### What you will do
In the entries that follow, find the line containing "Jewellery (1629, 627)"; from there, copy every line exactly through the line containing "Sitemap (735, 1281)".

##############################

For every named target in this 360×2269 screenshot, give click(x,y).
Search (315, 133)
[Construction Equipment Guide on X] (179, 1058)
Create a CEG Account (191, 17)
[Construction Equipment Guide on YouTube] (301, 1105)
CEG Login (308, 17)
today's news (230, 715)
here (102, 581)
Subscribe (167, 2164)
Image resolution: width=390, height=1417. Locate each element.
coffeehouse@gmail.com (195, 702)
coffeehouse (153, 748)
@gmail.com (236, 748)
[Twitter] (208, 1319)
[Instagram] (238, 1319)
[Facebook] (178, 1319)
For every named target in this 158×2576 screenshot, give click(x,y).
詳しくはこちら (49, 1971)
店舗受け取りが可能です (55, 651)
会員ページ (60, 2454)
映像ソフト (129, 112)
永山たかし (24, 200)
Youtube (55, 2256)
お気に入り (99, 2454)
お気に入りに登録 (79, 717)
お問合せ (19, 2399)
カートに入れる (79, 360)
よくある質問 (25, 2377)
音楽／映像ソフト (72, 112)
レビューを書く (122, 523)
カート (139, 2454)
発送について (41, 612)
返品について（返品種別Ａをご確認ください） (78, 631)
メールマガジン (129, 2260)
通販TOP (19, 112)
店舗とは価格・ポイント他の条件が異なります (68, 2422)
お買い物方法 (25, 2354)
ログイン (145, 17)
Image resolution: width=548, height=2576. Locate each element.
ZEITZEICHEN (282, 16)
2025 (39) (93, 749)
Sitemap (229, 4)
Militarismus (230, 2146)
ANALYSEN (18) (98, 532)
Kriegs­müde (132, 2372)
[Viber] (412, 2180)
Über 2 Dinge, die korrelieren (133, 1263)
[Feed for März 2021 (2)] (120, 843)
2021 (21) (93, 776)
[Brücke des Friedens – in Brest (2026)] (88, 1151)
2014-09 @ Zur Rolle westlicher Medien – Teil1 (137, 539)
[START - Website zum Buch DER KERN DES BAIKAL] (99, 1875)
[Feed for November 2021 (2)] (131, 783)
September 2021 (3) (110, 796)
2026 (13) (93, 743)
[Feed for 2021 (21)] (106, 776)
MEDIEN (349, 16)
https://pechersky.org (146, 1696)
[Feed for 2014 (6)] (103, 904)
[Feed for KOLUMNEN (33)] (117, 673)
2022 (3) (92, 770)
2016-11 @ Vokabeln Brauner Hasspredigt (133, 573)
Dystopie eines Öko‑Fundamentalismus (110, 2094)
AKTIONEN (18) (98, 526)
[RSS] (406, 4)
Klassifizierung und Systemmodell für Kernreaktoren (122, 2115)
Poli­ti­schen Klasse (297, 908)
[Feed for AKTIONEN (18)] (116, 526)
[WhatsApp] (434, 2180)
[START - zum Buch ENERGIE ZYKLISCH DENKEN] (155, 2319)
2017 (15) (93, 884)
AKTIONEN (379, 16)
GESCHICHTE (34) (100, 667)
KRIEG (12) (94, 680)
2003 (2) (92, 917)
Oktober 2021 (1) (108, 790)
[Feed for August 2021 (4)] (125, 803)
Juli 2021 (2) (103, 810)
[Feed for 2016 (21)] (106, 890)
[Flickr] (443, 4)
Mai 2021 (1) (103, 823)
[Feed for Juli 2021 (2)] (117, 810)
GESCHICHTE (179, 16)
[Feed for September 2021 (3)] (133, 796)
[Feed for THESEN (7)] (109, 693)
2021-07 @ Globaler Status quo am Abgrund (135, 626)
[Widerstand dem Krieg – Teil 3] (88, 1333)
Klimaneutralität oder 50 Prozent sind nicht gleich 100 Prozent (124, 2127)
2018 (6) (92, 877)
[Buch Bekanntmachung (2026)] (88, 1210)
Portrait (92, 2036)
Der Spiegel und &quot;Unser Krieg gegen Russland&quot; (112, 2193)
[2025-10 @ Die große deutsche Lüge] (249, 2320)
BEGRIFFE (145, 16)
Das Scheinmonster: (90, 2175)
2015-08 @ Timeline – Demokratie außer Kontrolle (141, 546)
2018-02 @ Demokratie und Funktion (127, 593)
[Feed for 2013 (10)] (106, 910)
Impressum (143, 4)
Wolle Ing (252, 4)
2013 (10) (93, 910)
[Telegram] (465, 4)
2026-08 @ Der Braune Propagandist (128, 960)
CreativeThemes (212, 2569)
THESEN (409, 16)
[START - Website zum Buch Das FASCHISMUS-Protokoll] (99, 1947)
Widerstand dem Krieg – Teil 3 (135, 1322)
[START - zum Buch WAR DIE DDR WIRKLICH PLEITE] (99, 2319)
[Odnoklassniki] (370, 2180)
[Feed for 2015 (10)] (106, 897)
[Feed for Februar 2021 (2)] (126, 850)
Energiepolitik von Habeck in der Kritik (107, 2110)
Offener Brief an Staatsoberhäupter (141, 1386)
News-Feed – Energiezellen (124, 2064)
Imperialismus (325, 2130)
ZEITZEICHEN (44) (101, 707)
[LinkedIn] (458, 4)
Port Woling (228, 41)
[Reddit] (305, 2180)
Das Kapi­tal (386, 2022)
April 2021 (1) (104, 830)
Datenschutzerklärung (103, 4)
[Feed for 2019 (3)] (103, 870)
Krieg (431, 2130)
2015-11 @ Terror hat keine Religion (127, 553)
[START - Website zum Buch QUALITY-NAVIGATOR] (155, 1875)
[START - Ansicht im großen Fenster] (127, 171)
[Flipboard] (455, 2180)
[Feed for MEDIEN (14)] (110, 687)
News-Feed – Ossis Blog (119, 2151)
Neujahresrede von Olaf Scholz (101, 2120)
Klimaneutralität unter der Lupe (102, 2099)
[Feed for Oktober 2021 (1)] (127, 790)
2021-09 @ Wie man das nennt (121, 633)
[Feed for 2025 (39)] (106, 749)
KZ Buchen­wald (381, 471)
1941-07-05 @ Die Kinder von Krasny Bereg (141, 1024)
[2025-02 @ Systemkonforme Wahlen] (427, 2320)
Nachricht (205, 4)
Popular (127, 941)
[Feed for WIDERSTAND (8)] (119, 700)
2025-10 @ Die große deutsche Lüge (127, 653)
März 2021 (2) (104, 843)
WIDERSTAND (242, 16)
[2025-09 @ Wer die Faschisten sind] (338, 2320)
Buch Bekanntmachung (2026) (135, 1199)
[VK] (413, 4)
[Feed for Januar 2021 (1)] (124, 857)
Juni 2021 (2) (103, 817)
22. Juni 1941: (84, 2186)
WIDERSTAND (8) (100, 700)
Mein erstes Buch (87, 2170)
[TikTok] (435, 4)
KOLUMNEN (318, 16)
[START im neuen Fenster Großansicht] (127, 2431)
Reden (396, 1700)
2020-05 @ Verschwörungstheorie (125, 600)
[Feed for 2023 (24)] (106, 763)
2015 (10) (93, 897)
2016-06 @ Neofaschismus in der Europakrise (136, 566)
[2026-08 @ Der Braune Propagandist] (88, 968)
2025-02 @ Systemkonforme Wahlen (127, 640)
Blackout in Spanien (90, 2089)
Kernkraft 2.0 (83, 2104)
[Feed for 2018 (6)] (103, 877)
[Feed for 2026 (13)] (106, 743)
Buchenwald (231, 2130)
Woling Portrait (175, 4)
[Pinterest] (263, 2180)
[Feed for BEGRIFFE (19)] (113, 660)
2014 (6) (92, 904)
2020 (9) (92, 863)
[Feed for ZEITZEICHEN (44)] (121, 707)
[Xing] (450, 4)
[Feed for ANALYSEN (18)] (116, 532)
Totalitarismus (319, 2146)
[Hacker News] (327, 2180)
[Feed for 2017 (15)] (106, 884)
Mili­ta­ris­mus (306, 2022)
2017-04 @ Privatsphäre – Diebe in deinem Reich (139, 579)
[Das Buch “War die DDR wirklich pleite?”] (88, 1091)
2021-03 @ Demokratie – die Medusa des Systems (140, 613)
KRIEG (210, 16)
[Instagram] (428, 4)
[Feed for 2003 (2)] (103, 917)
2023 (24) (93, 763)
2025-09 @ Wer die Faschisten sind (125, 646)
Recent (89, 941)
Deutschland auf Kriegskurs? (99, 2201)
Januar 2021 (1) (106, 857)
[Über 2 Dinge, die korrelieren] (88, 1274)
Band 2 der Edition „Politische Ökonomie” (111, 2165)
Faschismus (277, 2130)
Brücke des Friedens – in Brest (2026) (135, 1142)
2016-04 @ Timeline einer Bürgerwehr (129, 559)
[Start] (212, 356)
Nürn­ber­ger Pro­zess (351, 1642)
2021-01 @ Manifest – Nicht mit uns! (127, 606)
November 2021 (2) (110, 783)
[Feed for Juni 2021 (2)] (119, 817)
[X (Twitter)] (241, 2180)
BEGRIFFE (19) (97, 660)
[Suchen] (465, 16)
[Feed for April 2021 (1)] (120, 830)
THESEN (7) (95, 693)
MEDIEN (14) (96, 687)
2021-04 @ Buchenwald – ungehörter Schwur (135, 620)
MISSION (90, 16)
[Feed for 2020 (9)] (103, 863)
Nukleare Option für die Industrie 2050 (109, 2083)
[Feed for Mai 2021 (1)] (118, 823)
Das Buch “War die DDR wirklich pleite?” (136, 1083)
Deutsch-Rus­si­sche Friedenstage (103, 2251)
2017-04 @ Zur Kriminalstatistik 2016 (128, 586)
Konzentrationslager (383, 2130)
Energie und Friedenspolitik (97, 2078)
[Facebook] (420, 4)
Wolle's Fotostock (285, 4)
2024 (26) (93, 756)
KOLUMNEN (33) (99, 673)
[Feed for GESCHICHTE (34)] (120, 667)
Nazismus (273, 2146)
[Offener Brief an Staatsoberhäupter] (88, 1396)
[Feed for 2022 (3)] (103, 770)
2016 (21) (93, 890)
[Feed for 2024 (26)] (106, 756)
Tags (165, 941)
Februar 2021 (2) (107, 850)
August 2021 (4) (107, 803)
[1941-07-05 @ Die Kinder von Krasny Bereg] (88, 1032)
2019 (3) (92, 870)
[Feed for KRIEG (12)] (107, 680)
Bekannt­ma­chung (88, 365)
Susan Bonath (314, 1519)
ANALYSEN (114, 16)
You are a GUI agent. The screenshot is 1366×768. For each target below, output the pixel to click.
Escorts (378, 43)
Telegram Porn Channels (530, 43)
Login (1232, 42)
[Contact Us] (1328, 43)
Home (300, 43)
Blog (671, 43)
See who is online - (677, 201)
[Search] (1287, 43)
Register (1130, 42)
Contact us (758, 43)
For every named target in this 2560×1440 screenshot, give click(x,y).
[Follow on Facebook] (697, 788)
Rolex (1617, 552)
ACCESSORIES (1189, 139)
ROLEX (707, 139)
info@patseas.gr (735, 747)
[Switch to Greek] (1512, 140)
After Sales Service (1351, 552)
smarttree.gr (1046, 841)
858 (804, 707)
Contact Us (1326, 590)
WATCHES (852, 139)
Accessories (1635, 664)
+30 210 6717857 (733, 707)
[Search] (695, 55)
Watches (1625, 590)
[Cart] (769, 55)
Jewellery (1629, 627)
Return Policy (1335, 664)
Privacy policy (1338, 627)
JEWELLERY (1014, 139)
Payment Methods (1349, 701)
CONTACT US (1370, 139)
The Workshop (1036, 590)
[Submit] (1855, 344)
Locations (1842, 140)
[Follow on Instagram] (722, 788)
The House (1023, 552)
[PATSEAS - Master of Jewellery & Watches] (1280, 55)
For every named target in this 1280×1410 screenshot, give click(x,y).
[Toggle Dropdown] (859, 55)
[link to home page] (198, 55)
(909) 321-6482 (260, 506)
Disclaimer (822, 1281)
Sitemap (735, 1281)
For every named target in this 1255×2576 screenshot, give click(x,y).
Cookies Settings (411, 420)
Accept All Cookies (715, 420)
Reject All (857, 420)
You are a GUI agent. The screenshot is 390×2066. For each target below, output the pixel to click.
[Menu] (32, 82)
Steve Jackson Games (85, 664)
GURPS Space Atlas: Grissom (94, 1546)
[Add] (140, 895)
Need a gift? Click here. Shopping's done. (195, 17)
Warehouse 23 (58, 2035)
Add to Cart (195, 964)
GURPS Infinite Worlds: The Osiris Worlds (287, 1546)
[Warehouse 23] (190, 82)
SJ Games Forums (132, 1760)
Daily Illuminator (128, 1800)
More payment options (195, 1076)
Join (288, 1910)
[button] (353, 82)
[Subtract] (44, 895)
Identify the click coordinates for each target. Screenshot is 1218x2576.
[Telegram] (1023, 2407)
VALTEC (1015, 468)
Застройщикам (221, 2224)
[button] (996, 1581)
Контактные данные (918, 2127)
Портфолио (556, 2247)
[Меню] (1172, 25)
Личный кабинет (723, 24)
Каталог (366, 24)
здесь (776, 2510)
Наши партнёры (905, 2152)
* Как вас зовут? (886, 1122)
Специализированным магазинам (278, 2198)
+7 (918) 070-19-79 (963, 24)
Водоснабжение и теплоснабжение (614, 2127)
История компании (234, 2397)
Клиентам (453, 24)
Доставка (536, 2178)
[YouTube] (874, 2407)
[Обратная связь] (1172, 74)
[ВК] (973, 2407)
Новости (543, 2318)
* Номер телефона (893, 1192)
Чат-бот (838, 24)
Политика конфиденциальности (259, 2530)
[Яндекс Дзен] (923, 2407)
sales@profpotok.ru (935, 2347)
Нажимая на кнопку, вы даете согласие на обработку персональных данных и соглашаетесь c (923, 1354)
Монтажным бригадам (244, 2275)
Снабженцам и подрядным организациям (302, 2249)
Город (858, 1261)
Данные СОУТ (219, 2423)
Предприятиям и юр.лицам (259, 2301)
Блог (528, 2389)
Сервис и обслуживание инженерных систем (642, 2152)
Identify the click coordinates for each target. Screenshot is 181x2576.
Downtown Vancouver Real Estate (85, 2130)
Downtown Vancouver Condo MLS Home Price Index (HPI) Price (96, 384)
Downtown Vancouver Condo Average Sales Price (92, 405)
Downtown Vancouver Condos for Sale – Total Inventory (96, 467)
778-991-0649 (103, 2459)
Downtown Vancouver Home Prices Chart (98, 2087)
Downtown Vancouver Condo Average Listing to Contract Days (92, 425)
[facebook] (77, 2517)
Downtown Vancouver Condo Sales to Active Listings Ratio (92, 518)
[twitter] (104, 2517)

##############################

### Exercise output
Jewellery (1629, 627)
Return Policy (1335, 664)
Privacy policy (1338, 627)
JEWELLERY (1014, 139)
Payment Methods (1349, 701)
CONTACT US (1370, 139)
The Workshop (1036, 590)
[Submit] (1855, 344)
Locations (1842, 140)
[Follow on Instagram] (722, 788)
The House (1023, 552)
[PATSEAS - Master of Jewellery & Watches] (1280, 55)
For every named target in this 1280×1410 screenshot, give click(x,y).
[Toggle Dropdown] (859, 55)
[link to home page] (198, 55)
(909) 321-6482 (260, 506)
Disclaimer (822, 1281)
Sitemap (735, 1281)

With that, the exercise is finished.